As the world rapidly progresses through the transition from agrarian and industrial to informational societies, the importance of software is becoming increasingly critical. No other branch of engineering or technology can show a comparable increase in demand over the last decades
As our reliance on software as a key component in almost all man-made systems grows, so do the requirements for its trustworthiness with respect to all sorts of critical properties – performance, robustness, safety, and security, to mention a few. These properties of software and systems are governed, designed and measured in terms of quality attributes.
As the complexity of interconnected and interoperating systems increases, so does the demand for approaches and methods to successfully manage the quality attributes of those systems. Over recent decades, concepts from civil engineering have been introduced into software engineering.
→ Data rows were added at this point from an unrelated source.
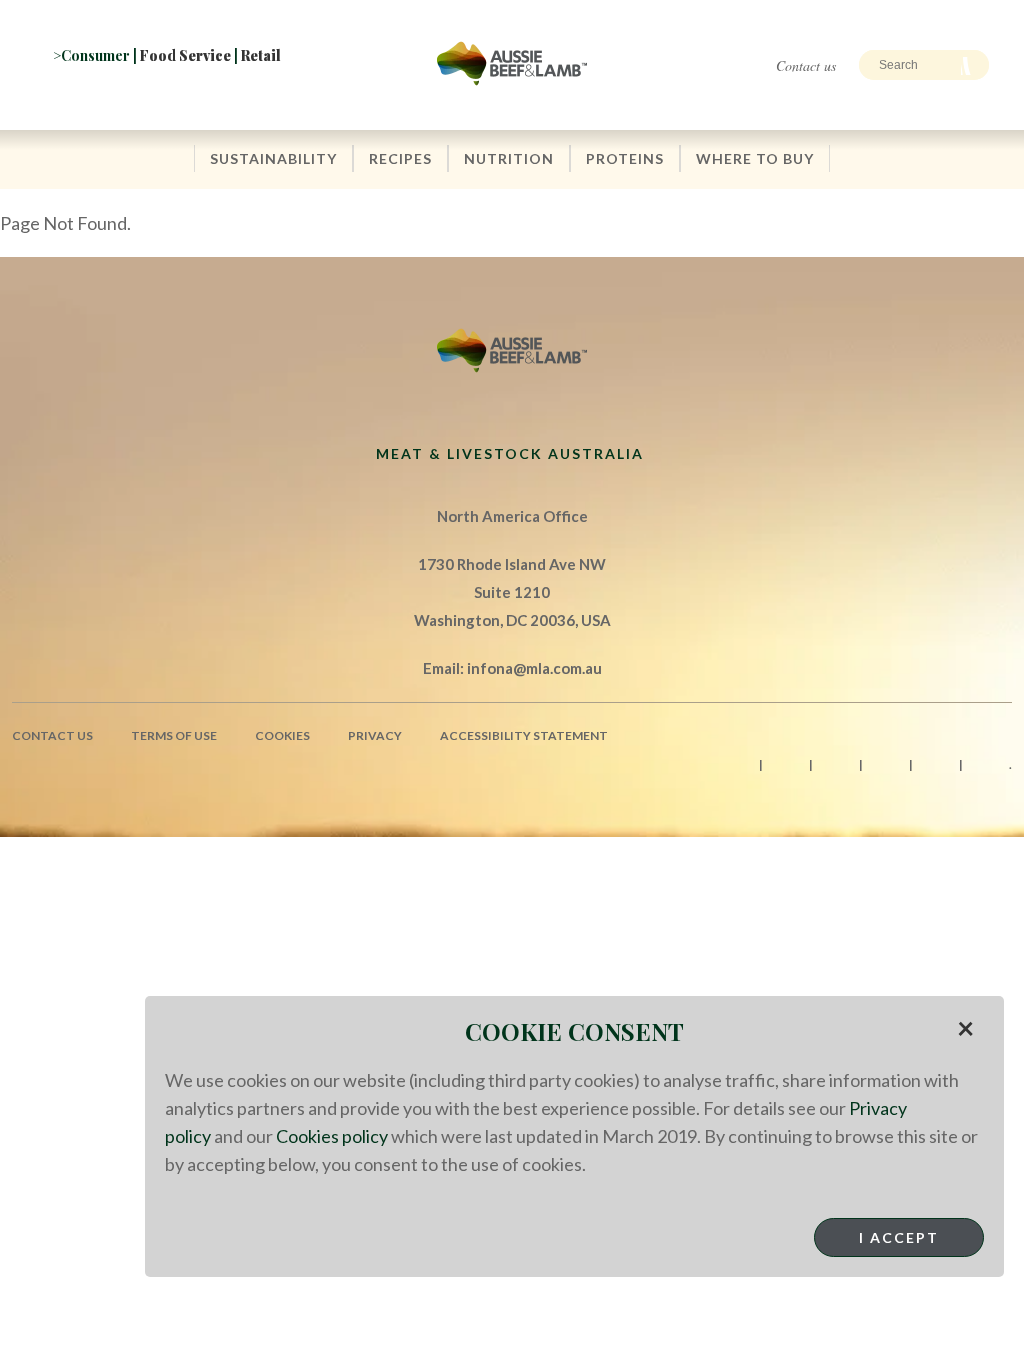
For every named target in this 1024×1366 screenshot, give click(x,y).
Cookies (282, 735)
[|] (69, 97)
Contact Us (52, 735)
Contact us (806, 65)
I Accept (899, 1237)
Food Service (185, 55)
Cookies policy (332, 1136)
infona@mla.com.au (534, 668)
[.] (244, 97)
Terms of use (174, 735)
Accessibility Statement (524, 735)
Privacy (375, 735)
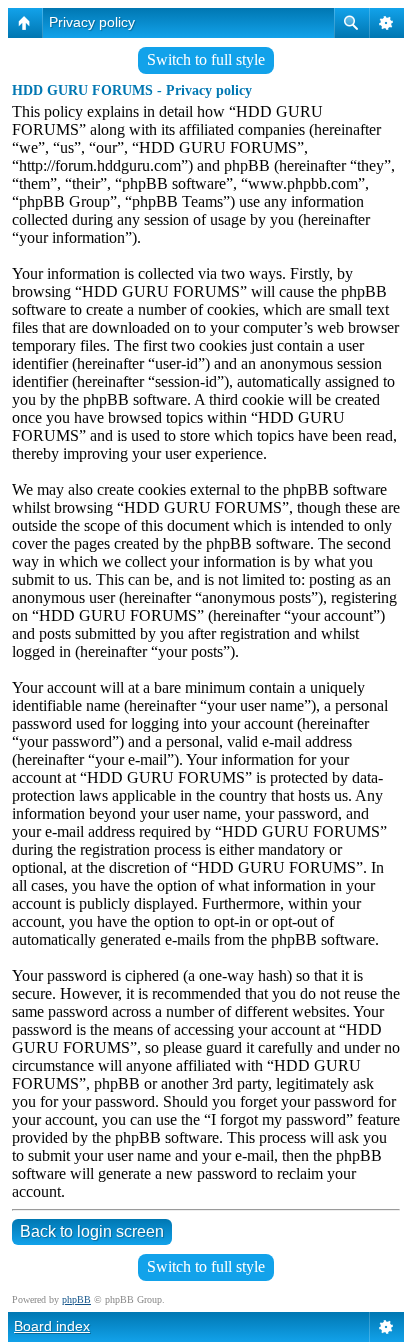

One such concept is that of architecture, which in many cases has been successfully applied to systems and software. There are diverse opinions as to what architecture actually is, but most practitioners seem to agree that architecture supports engineering by providing an understanding of the key principles that, when implemented, render the system its desired critical properties.
To support formalizing and operationalizing the use of architecture in software and systems engineering, international standards are being developed which codify current “best practice” within these disciplines. Ultimately, these standards will support the creation, description, evaluation and life-cycle management of architectures of software and systems, thus acting as powerful means of achieving the desired levels of quality.
The key-note speaker will, using some illustrative examples, make an effort to support the above claims and in doing so hopefully persuade his audience to consider a personal involvement in the exciting standards development that lies ahead of us.